The wagon is also available with an optional rear-facing child seat that is equipped with headrests and inertia reel three-point seatbelts.
Although some rival manufacturers have criticised the fitting of third-row seats located in the rear crumple zone, Volvo says its statistics show these seats are the safest place for children to be in the majority of accidents.
The manufacturer says severe rear-end shunts account for only a small percentage of real-life collisions.
The V70's more stylish exterior is complemented by an interior that exudes a high-quality, upmarket feel.
Its dash and centre console is elegantly laid out, with easy-to-read instrumentation and all switchgear within fingertip-reach of the driver.
The leather-bound four-spoke steering wheel is nice to hold and it features built-in controls for the premium sound system.
Occupants are cosseted by sumptuous leather-trimmed seats that are comfortable and provide good lumbar support.
The front seats are heated - excellent for warming your buns on cold mornings - and electrically adjustable.
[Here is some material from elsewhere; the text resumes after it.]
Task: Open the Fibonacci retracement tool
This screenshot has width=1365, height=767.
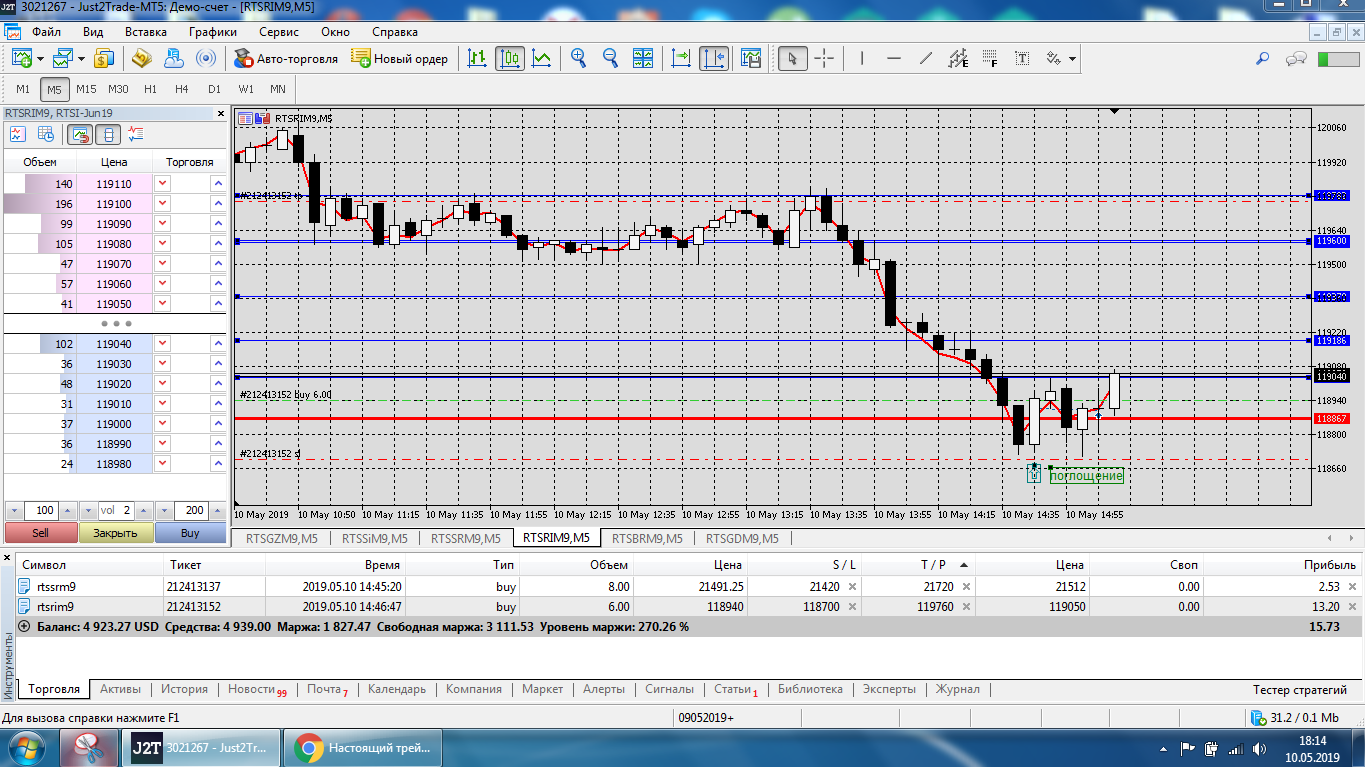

There is an assortment of storage compartments and cubbyholes for stowing oddments, as well as a map scabbard on the passenger side - but don't expect to stash your Melways in it because it won't fit.
The standard equipment list is more than adequate, with electric-powered everything and a host of driver aids and safety features included at no extra cost.
Storage capacity is similarly generous, with luggage space measuring 485 litres with the rear seat up or a huge 1641 litres if it is folded down.
Build quality is excellent, both inside and out.
Overall, the new V70 is an accomplished and well-engineered car that performs its intended role with aplomb.
Its new-found style will not only be a breath of fresh air for existing Volvo owners but may also attract several new buyers to the marque.
In T5 form, the V70 is a genuinely quick car with ample reserves of grunt to simplify overtaking semi-trailers and nipping into gaps in traffic.
A Volvo station wagon with panache? Hard to believe, but true.